In an oil and gas report sent to Rigzone recently by the Macquarie team, Macquarie strategists, including Vikas Dwivedi, noted that oil’s “Fermi Paradox [is] nearing an end”, adding that “onshore stocks [are] starting to build”.
“We continue to expect a heavily oversupplied market,” the strategists said in the report.
“We estimate a 1Q26 peak supply-demand surplus of over four million barrels per day. Signs of the surplus are showing with continued offshore builds, increasing onshore builds, and extremely strong freight rates,” they added.
“We estimate that approximately one-third of the offshore build is long-haul shipments from the Americas to Asia,” they continued.
In the report, the strategists revealed that they expect onshore builds to accelerate through year-end 2025 and into early 2026, a process which they said “should drive Brent towards the low $50 range, with a possibility of reaching $45 per barrel”.

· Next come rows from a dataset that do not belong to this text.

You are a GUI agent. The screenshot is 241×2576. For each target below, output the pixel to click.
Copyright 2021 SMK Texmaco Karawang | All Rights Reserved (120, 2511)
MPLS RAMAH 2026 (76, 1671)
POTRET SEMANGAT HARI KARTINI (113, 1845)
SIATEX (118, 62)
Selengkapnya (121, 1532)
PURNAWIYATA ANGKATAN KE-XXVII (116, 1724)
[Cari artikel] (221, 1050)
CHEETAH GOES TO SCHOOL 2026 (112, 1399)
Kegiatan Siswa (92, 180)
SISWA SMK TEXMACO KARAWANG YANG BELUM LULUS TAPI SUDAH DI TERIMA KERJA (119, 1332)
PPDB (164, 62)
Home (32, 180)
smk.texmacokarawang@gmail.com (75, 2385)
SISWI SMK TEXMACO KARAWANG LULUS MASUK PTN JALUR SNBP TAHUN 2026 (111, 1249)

“Since the end of August, offshore inventories have increased by roughly 250 million barrels and onshore storage up by ~30 million barrels,” the strategists highlighted in the report.
“In the past month, the trend has accelerated with onshore … [plus] offshore stocks building by ~ three million barrels per day. Yet, structure remains backwardated, as AB barrels continued clearing East,” they added.
A separate report sent to Rigzone by the Macquarie team on December 5 showed that Macquarie was projecting that the Brent price will average $68.21 per barrel overall in 2025 and $60.75 per barrel overall in 2026.
According to that report, Macquarie expects the Brent price to average $63.00 per barrel in the fourth quarter of this year, $57.00 per barrel in the first quarter of 2026, $59.00 per barrel in the second quarter, $60.00 per barrel in the third quarter, and $67.00 per barrel in the fourth quarter.
In that report, Macquarie strategists, including Dwivedi, said, “as Q3 came to a close and Q4 has commenced, a hypothesized heavy oil surplus has begun to materialize in crude stocks on land and (primarily) on water”.
“This has come alongside continued supply strength from key non-OPEC areas (U.S. and Brazil) and historically troubled OPEC producers (Libya, Iran),” they added.
“We continue to model a significantly loosening FY25 balance with supply growth of 3.2 million barrels per day compared to a mere 0.8 million barrels per day of demand growth,” they continued.
“Notably, consistent with the large builds in oil on water, global crude loadings appear up ~4.4 million barrels per day year on year from Sep.-Nov., representing a sequential increase of ~2.8 million barrels per day vs. the prior three months,” they said.
The strategists went on to warn in that report that they “remain firmly bearish on crude oil”.
“Our base case is for Brent to visit the low $50s with a reasonable chance of reaching $45 before physical and paper supply-demand adjustments create a floor for prices to recover from,” they added.
“Along this price path, we also expect a contango forward curve as supply exceeds available refining capacity. Our views are built on our extremely long global supply-demand balance estimates which reach over four million barrels per day in 1Q26,” they continued.
The strategists went on to state in that report that, although their surplus estimates appear to be at the high end of forecasts, they are uncharacteristically part of the consensus view in terms of the direction of balances and price outlook.
On its website, the SETI Institute states that the Fermi Paradox “highlights a profound contradiction: if intelligent alien civilizations are common and could expand across the galaxy within just tens of millions of years – an expanse minuscule compared to the galaxy’s age – then ‘where is everybody?’”.